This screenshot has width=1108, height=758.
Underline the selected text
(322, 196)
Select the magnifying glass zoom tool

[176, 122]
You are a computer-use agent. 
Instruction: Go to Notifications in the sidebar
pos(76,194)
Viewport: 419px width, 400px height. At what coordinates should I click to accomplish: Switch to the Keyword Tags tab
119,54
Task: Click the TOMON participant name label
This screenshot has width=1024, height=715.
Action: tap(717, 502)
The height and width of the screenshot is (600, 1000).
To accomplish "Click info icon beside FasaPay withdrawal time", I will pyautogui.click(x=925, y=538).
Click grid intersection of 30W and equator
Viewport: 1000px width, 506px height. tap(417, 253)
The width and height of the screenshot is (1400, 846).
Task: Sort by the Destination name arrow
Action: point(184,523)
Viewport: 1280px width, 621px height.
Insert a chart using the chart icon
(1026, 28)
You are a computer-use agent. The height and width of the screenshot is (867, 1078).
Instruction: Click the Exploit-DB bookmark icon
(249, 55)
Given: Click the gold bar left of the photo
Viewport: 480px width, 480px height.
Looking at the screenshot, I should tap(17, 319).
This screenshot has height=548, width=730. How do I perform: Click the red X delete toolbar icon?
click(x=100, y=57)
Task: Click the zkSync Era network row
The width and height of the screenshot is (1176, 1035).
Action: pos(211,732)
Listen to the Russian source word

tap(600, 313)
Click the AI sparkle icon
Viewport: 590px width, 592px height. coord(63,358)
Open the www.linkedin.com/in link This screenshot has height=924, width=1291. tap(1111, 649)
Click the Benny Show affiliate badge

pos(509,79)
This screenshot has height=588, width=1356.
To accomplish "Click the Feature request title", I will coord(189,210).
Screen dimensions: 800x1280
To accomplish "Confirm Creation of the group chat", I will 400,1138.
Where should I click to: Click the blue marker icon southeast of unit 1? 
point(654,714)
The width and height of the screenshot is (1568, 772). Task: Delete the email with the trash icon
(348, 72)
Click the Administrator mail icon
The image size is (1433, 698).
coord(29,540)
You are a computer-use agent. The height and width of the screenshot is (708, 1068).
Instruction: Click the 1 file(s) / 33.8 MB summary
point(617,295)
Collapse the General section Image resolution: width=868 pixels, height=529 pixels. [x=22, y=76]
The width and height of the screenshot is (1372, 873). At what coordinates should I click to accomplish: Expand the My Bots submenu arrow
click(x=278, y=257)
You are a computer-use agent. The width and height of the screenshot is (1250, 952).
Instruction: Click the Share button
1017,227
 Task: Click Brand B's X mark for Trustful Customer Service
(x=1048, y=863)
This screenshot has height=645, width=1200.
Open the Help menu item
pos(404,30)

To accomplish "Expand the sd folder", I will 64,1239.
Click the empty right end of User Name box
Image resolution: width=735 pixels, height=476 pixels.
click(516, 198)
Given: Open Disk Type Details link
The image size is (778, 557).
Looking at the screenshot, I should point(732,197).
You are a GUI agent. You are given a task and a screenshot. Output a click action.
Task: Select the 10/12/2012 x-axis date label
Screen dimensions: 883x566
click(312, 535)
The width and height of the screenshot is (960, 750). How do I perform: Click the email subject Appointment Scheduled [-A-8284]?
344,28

## [WHAT THE TASK REQUIRES]
Rewrite every line of the data above as a JSON list of strings, one string per line, leaving out blank lines.

## [FULL OUTPUT]
[
  "This screenshot has width=1108, height=758.",
  "Underline the selected text",
  "(322, 196)",
  "Select the magnifying glass zoom tool",
  "[176, 122]",
  "You are a computer-use agent. ",
  "Instruction: Go to Notifications in the sidebar",
  "pos(76,194)",
  "Viewport: 419px width, 400px height. At what coordinates should I click to accomplish: Switch to the Keyword Tags tab",
  "119,54",
  "Task: Click the TOMON participant name label",
  "This screenshot has width=1024, height=715.",
  "Action: tap(717, 502)",
  "The height and width of the screenshot is (600, 1000).",
  "To accomplish \"Click info icon beside FasaPay withdrawal time\", I will pyautogui.click(x=925, y=538).",
  "Click grid intersection of 30W and equator",
  "Viewport: 1000px width, 506px height. tap(417, 253)",
  "The width and height of the screenshot is (1400, 846).",
  "Task: Sort by the Destination name arrow",
  "Action: point(184,523)",
  "Viewport: 1280px width, 621px height.",
  "Insert a chart using the chart icon",
  "(1026, 28)",
  "You are a computer-use agent. The height and width of the screenshot is (867, 1078).",
  "Instruction: Click the Exploit-DB bookmark icon",
  "(249, 55)",
  "Given: Click the gold bar left of the photo",
  "Viewport: 480px width, 480px height.",
  "Looking at the screenshot, I should tap(17, 319).",
  "This screenshot has height=548, width=730. How do I perform: Click the red X delete toolbar icon?",
  "click(x=100, y=57)",
  "Task: Click the zkSync Era network row",
  "The width and height of the screenshot is (1176, 1035).",
  "Action: pos(211,732)",
  "Listen to the Russian source word",
  "tap(600, 313)",
  "Click the AI sparkle icon",
  "Viewport: 590px width, 592px height. coord(63,358)",
  "Open the www.linkedin.com/in link This screenshot has height=924, width=1291. tap(1111, 649)",
  "Click the Benny Show affiliate badge",
  "pos(509,79)",
  "This screenshot has height=588, width=1356.",
  "To accomplish \"Click the Feature request title\", I will coord(189,210).",
  "Screen dimensions: 800x1280",
  "To accomplish \"Confirm Creation of the group chat\", I will 400,1138.",
  "Where should I click to: Click the blue marker icon southeast of unit 1? ",
  "point(654,714)",
  "The width and height of the screenshot is (1568, 772). Task: Delete the email with the trash icon",
  "(348, 72)",
  "Click the Administrator mail icon",
  "The image size is (1433, 698).",
  "coord(29,540)",
  "You are a computer-use agent. The height and width of the screenshot is (708, 1068).",
  "Instruction: Click the 1 file(s) / 33.8 MB summary",
  "point(617,295)",
  "Collapse the General section Image resolution: width=868 pixels, height=529 pixels. [x=22, y=76]",
  "The width and height of the screenshot is (1372, 873). At what coordinates should I click to accomplish: Expand the My Bots submenu arrow",
  "click(x=278, y=257)",
  "You are a computer-use agent. The width and height of the screenshot is (1250, 952).",
  "Instruction: Click the Share button",
  "1017,227",
  " Task: Click Brand B's X mark for Trustful Customer Service",
  "(x=1048, y=863)",
  "This screenshot has height=645, width=1200.",
  "Open the Help menu item",
  "pos(404,30)",
  "To accomplish \"Expand the sd folder\", I will 64,1239.",
  "Click the empty right end of User Name box",
  "Image resolution: width=735 pixels, height=476 pixels.",
  "click(516, 198)",
  "Given: Open Disk Type Details link",
  "The image size is (778, 557).",
  "Looking at the screenshot, I should point(732,197).",
  "You are a GUI agent. You are given a task and a screenshot. Output a click action.",
  "Task: Select the 10/12/2012 x-axis date label",
  "Screen dimensions: 883x566",
  "click(312, 535)",
  "The width and height of the screenshot is (960, 750). How do I perform: Click the email subject Appointment Scheduled [-A-8284]?",
  "344,28"
]